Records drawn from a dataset
■ ■ ■

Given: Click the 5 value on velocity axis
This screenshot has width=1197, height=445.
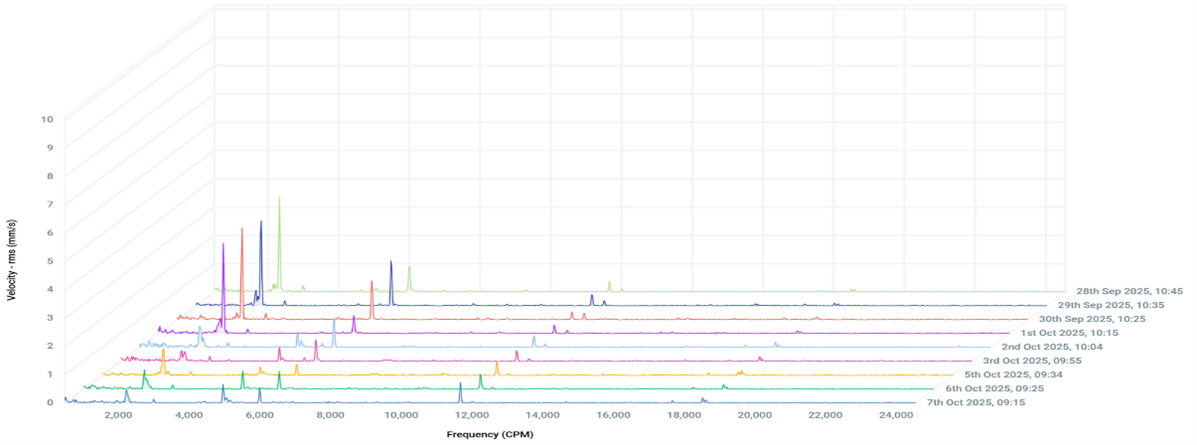Looking at the screenshot, I should tap(50, 260).
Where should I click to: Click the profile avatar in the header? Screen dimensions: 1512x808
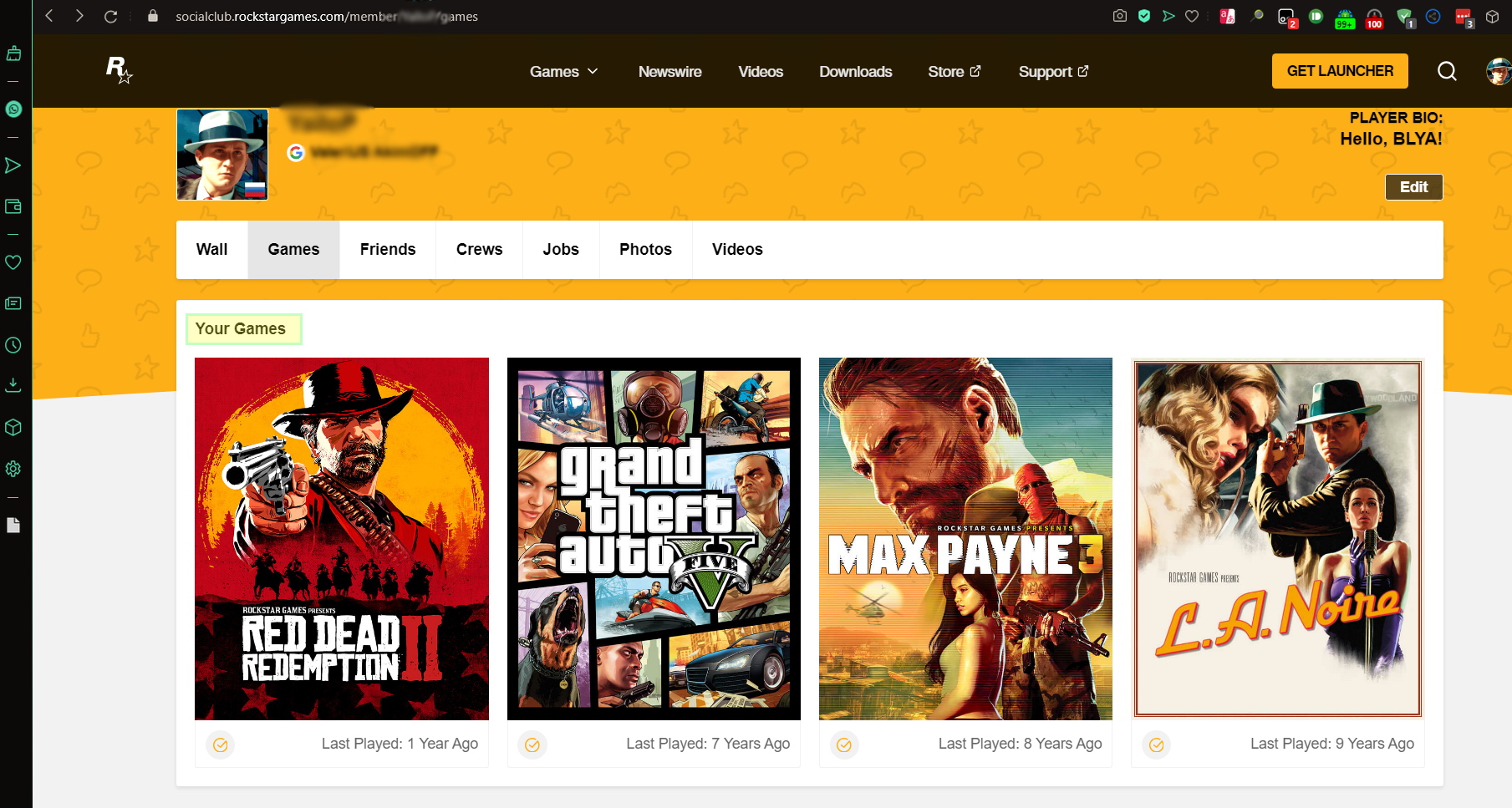click(x=1498, y=71)
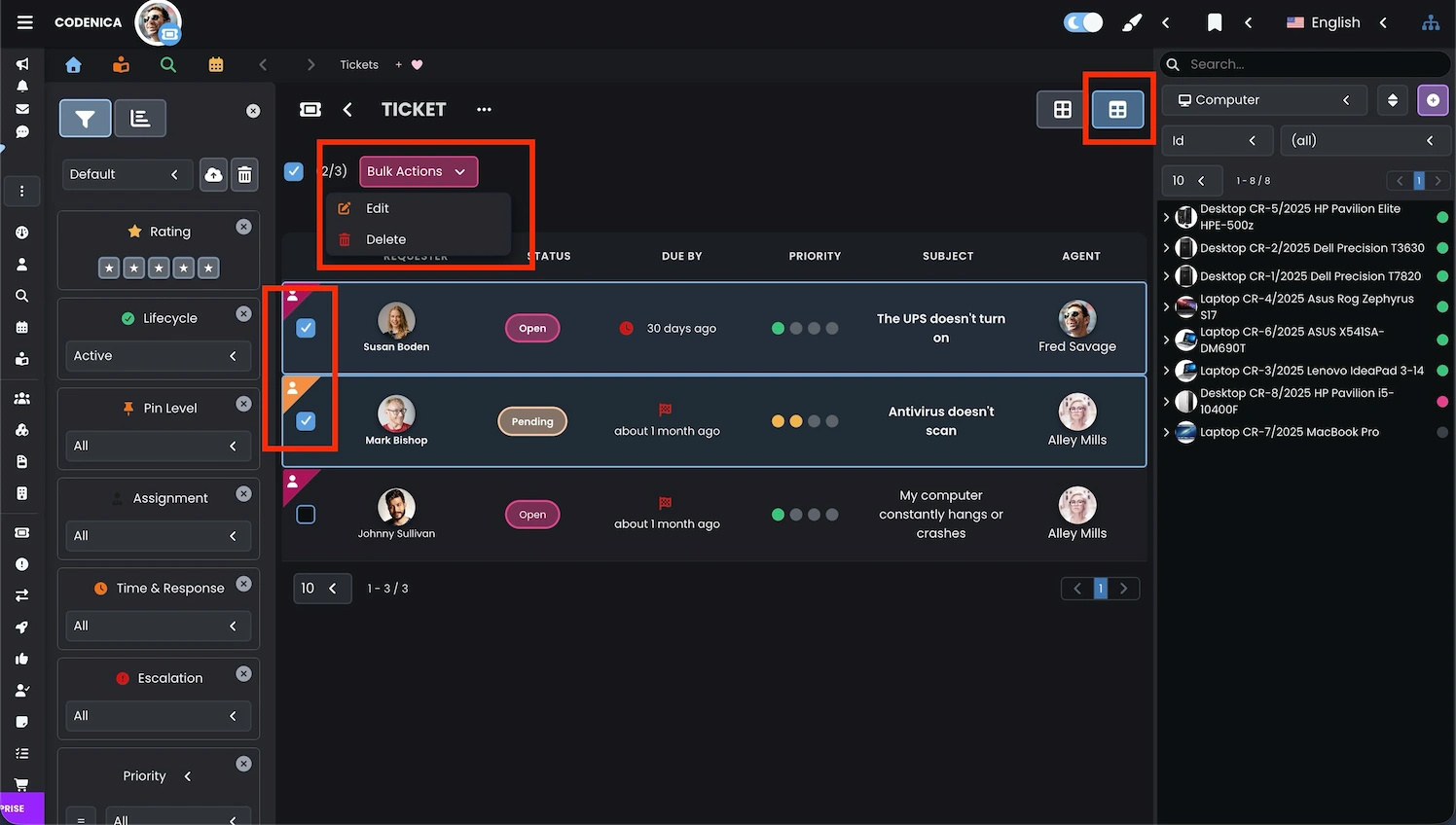Toggle the dark mode switch

click(1083, 22)
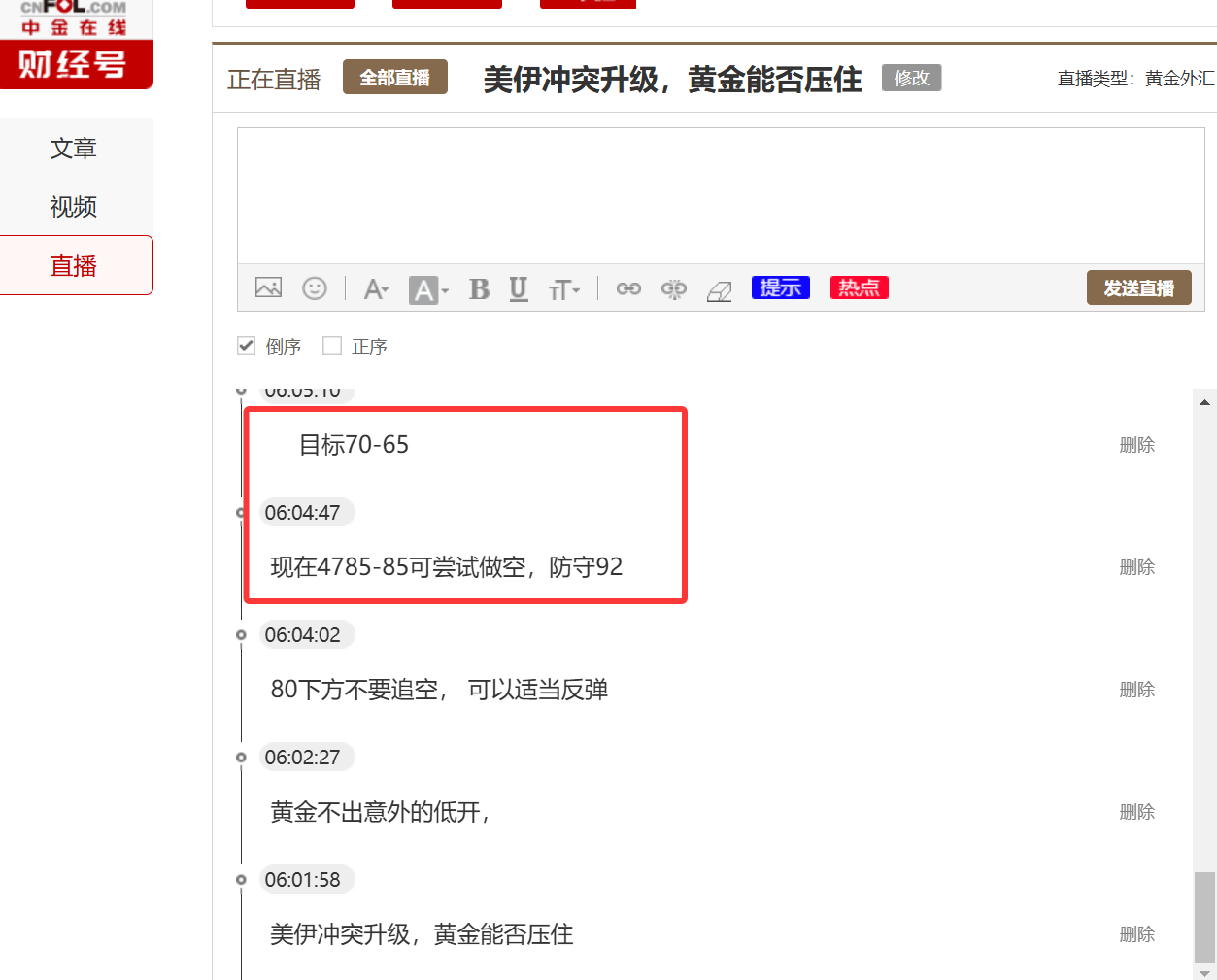Select 视频 in the sidebar
This screenshot has height=980, width=1217.
pyautogui.click(x=74, y=207)
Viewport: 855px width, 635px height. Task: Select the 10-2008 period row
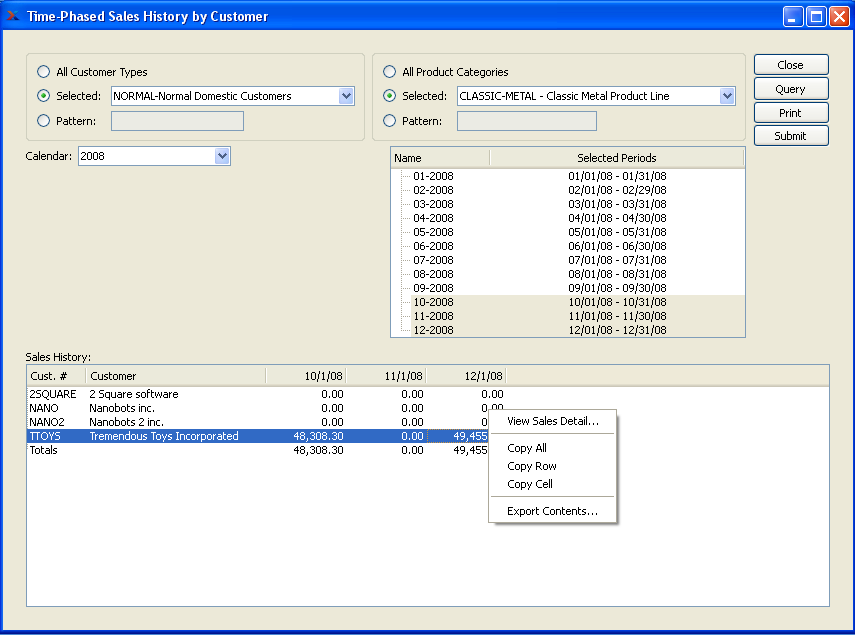click(x=434, y=302)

■ ■ ■

**Your objective:**
All of the records above are to be written out exactly, minus their images.

**Expected answer:**
Given: Click the 5 value on velocity axis
This screenshot has width=1197, height=445.
Looking at the screenshot, I should tap(50, 260).
Where should I click to: Click the profile avatar in the header? Screen dimensions: 1512x808
click(x=1498, y=71)
Toggle the dark mode switch

click(1083, 22)
Select 视频 in the sidebar
This screenshot has height=980, width=1217.
pyautogui.click(x=74, y=207)
Viewport: 855px width, 635px height. Task: Select the 10-2008 period row
click(x=434, y=302)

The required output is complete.